- **Trecho do documento**
↓↓↓

Assim, o enunciado da questão mencionava que a sentença teria julgado procedente o pleito do contribuinte para: 1 – não aplicar o estorno proporcional, em virtude do princípio da não-cumulatividade; 2 – aproveitar todos os créditos dos últimos 10 anos, mediante o lançamento imediato na sua conta fiscal dos valores.

 

A apelação deveria frisar os pontos:

 

A – o estorno proporcional não fere a não cumulatividade do tributo que incide em cadeia. Pelo contrário, se não houver o estorno o contribuinte será indevidamente beneficiado, recolhendo tributo a menor e ultrapassando a intenção da redução da base de cálculo (no exemplo acima fica clara a diferença entre recolher R$ 2,00 ou R$ 3,20).

 

B – O afastamento do estorno proporcional fere os temos exatos do convênio aprovado pelo CONFAZ (mencionado na questão e cuja redução de 20% estava atrelada ao estorno dos créditos) e, portanto, é inconstitucional fugir – em termos de benefícios fiscais em ICMS – do que definido nessa assentada.

↑↑↑

- **Dados fornecidos**

↓↓↓

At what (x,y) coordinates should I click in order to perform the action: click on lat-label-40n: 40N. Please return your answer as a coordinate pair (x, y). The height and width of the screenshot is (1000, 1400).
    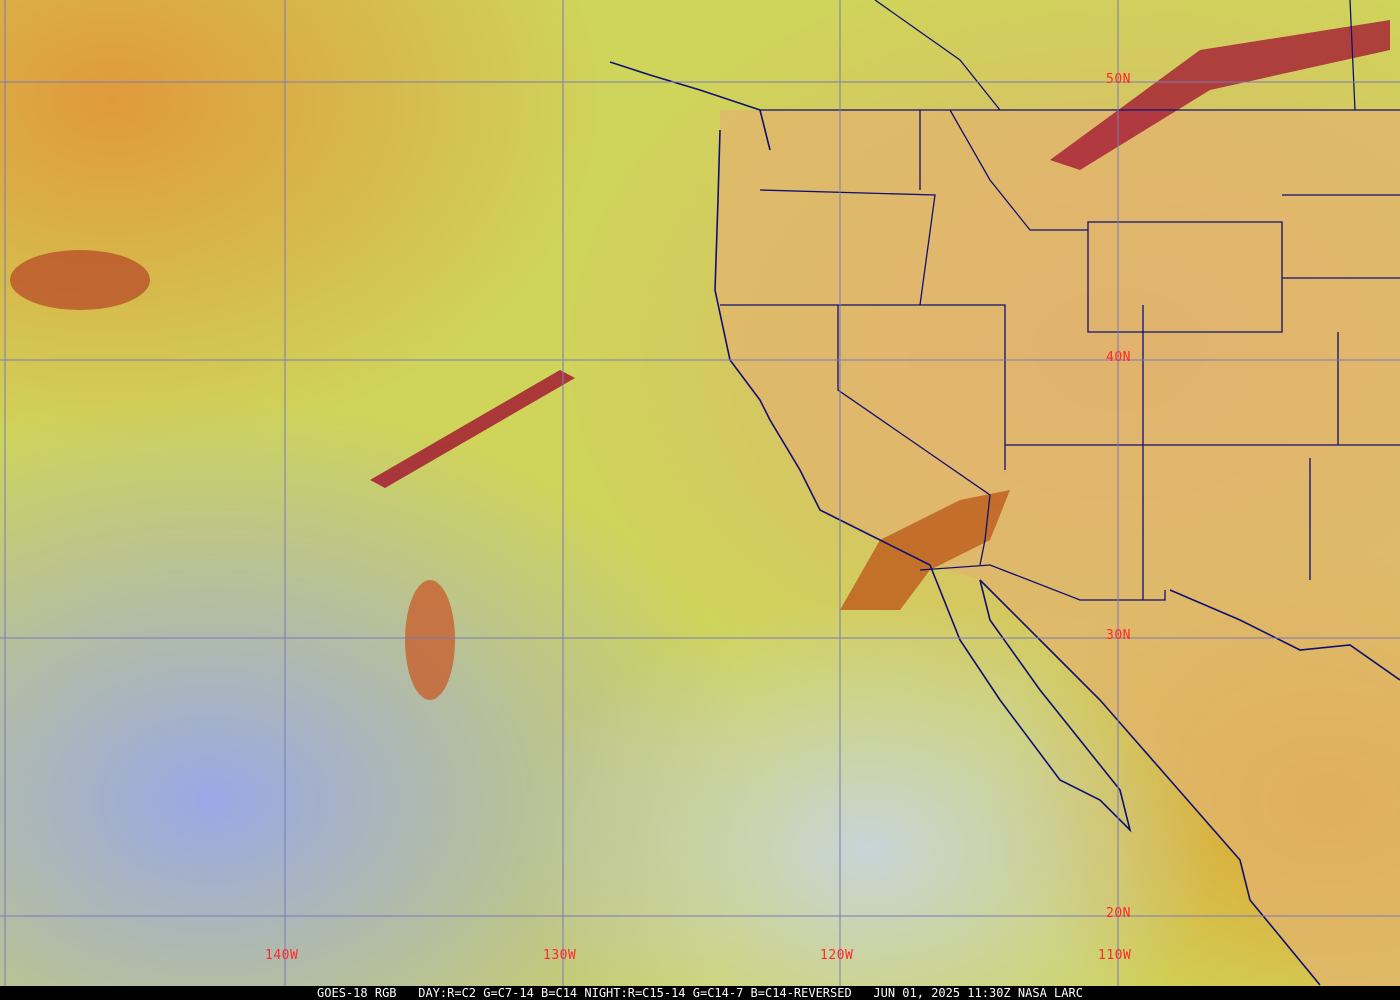
    Looking at the image, I should click on (1118, 358).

↑↑↑

- **O que fazer**
(a) Segundo o trecho do documento sobre o estorno proporcional do ICMS, de quanto era a redução prevista no convênio aprovado pelo CONFAZ?
(b) Retome o trecho sobre o estorno proporcional do ICMS logo após a última frase apresentada.

- **Respostas em ordem**
(a) 20%.

(b)
C – STJ e STF entendem, de forma pacífica, que o estorno proporcional não fere a não cumulatividade:

 

STF. RE 478605

EMENTA: AGRAVO REGIMENTAL NO RECURSO EXTRAORDINÁRIO. ICMS. ESTORNO PROPORCIONAL. BASE DE CÁLCULO REDUZIDA. 1. O Supremo fixou entendimento no sentido de que não ofende o princípio da não-cumulatividade a exigência de estorno proporcional de crédito de ICMS relativo à entrada de mercadorias que, posteriormente, tem sua saída tributada com base de cálculo ou alíquota inferior [RE n. 174.478, Redator para o acórdão o Ministro Cezar Peluso, DJ de 30.9.05]. Agravo regimental a que se nega provimento.

 

RMS 39554. STJ:

TRIBUTÁRIO. ICMS. REDUÇÃO DE BASE DE CÁLCULO. ISENÇÃO PARCIAL. ESTORNO PROPORCIONAL DO CRÉDITO. JURISPRUDÊNCIA DO STF. MULTA. LEI SUPERVENIENTE. RETROATIVIDADE BENIGNA. 1. O benefício fiscal de redução da base de cálculo equivale à isenção parcial, sendo devido o estorno proporcional do crédito de ICMS, nos termos do art. 155 , § 2º , II , b , da CF , não havendo falar em ofensa ao princípio da não-cumulatividade. Precedentes do STF. 2. Os convênios do ICMS têm a função de uniformizar, em âmbito nacional, a concessão de isenções, incentivos e benefícios fiscais pelos Estados (art. 155 , § 2º , XII , g , da CF/1988 ). Em última análise, trata-se de instrumento que busca conferir tratamento federal uniforme em matéria de ICMS, como forma de evitar a denominada guerra fiscal.

 

D – A apelação deveria, ainda, dizer que é indevido o aproveitamento dos créditos pelo contribuinte.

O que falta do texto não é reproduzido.